• _Extrahierter Text_:
--*--

Graue Haare bei der Stromrechnung? Worauf Sie beim Wechsel des Anbieters achten sollten

Wird auch bei Ihnen der Strom zu einem immer größeren Ausgabeposten? Dann haben vielleicht auch Sie schon über einen Wechsel des Anbieters nachgedacht. Die Tageszeitung „Die Welt“ hat jetzt einmal ausrechnen lassen, wie viel Geld sich durch einen geschickten Anbieterwechsel sparen lässt. Die Zahlen in den Beispielrechnungen sind überraschend hoch:

  • Ein Single-Haushalt mit 2.000 Kilowattstunden Stromverbrauch zahlt pro Jahr bei seinem Grundversorger 662,88 €. Der günstigste Konkurrenzanbieter berechnet beim Wechsel für den gleichen Verbrauch 423,60 €. Ersparnis: 239,28 €.
  • Ein 4-Personen-Haushalt mit 5.000 Kilowattstunden Stromverbrauch zahlt pro Jahr bei seinem Grundversorger 1.515,39 €. Der günstigste Konkurrenzanbieter berechnet beim Wechsel für den gleichen Verbrauch 1.047,22 €. Ersparnis: 468,17 €.

--*--

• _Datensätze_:
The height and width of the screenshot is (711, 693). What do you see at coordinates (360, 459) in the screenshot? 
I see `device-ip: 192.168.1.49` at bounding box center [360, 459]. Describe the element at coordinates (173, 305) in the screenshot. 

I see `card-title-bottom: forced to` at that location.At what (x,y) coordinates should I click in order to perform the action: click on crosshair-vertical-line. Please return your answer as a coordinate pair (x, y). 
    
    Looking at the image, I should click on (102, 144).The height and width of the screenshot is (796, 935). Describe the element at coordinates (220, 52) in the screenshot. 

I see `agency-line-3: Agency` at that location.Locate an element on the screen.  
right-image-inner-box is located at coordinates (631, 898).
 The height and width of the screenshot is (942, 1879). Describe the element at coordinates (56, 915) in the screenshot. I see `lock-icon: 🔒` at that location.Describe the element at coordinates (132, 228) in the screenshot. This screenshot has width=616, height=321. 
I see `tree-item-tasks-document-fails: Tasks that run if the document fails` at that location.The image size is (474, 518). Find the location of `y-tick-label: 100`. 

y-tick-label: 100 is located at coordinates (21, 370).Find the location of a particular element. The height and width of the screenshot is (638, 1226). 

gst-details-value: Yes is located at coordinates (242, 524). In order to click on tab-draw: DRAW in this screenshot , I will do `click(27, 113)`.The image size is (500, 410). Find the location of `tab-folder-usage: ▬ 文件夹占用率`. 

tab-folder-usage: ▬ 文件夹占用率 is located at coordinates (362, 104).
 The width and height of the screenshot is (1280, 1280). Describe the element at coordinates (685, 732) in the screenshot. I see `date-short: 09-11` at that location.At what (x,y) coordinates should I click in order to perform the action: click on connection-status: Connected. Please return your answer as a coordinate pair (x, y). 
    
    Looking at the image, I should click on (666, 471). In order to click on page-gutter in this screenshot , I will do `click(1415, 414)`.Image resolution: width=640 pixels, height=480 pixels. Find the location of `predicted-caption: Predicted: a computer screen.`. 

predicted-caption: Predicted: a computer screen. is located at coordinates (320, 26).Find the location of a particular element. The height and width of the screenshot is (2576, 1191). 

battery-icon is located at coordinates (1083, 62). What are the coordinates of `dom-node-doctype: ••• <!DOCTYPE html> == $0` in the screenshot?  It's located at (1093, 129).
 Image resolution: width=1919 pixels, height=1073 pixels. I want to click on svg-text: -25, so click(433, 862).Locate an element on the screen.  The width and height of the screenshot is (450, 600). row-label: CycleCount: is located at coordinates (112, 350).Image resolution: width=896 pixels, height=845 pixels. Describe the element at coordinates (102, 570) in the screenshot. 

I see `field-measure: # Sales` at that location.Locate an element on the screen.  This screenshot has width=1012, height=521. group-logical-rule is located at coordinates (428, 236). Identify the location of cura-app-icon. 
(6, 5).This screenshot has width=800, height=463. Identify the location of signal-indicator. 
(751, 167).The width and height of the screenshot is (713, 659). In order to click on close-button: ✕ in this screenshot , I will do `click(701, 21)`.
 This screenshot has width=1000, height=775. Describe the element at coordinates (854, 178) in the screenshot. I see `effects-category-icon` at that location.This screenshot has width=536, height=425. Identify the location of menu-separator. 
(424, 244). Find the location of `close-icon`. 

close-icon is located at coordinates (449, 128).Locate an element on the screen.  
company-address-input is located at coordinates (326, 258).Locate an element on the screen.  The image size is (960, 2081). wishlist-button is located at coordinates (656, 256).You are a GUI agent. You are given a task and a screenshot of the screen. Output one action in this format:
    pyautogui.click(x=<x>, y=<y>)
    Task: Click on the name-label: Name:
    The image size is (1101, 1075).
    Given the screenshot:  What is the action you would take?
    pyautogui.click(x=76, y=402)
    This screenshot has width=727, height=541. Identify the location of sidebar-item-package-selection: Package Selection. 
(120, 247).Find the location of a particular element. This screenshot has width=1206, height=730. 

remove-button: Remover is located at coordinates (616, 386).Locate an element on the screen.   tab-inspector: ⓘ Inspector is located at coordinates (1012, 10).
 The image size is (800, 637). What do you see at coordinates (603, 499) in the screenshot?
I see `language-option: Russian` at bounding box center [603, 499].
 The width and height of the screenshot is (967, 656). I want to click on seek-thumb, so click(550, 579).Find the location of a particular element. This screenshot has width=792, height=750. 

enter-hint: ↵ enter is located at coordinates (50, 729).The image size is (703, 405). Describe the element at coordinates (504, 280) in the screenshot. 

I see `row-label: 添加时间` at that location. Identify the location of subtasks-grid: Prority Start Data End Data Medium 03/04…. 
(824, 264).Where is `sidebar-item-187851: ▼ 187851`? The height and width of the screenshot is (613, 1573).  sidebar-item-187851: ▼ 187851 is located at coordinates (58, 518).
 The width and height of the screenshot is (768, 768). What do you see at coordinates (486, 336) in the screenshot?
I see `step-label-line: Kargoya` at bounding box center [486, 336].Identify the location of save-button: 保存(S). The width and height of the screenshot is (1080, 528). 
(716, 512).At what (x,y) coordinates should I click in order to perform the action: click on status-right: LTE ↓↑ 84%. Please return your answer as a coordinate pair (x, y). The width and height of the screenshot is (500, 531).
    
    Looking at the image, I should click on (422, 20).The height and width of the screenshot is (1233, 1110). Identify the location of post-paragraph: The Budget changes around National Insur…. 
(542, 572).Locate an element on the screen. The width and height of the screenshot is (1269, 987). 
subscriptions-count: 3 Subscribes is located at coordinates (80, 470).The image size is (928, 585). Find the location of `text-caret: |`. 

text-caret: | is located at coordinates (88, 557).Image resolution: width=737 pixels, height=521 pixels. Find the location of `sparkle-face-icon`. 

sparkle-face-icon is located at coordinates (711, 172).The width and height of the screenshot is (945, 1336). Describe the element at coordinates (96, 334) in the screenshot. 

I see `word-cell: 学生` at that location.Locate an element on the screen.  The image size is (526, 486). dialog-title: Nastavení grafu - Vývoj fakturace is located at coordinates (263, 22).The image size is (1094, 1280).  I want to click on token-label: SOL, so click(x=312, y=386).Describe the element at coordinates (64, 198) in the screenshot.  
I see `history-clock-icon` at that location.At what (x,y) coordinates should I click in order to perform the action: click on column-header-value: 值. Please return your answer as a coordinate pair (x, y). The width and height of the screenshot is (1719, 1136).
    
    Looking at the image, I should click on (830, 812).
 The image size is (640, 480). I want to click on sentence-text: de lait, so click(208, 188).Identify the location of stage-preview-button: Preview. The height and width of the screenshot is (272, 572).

--*--

• _Auftrag A_: Übernehmen Sie aus dem Text zum Stromanbieterwechsel wortgetreu den Abschnitt, der mit „Wird auch bei“ beginnt und mit „Ersparnis: 468,17 €.“ endet.
• _Auftrag B_: Nennen Sie bitte alle Euro-Beträge, die im Text zum Stromanbieterwechsel vorkommen.

• _Ihre Antwort A_:
Wird auch bei Ihnen der Strom zu einem immer größeren Ausgabeposten? Dann haben vielleicht auch Sie schon über einen Wechsel des Anbieters nachgedacht. Die Tageszeitung „Die Welt“ hat jetzt einmal ausrechnen lassen, wie viel Geld sich durch einen geschickten Anbieterwechsel sparen lässt. Die Zahlen in den Beispielrechnungen sind überraschend hoch:

  • Ein Single-Haushalt mit 2.000 Kilowattstunden Stromverbrauch zahlt pro Jahr bei seinem Grundversorger 662,88 €. Der günstigste Konkurrenzanbieter berechnet beim Wechsel für den gleichen Verbrauch 423,60 €. Ersparnis: 239,28 €.
  • Ein 4-Personen-Haushalt mit 5.000 Kilowattstunden Stromverbrauch zahlt pro Jahr bei seinem Grundversorger 1.515,39 €. Der günstigste Konkurrenzanbieter berechnet beim Wechsel für den gleichen Verbrauch 1.047,22 €. Ersparnis: 468,17 €.

• _Ihre Antwort B_:
662,88 €
423,60 €
239,28 €
1.515,39 €
1.047,22 €
468,17 €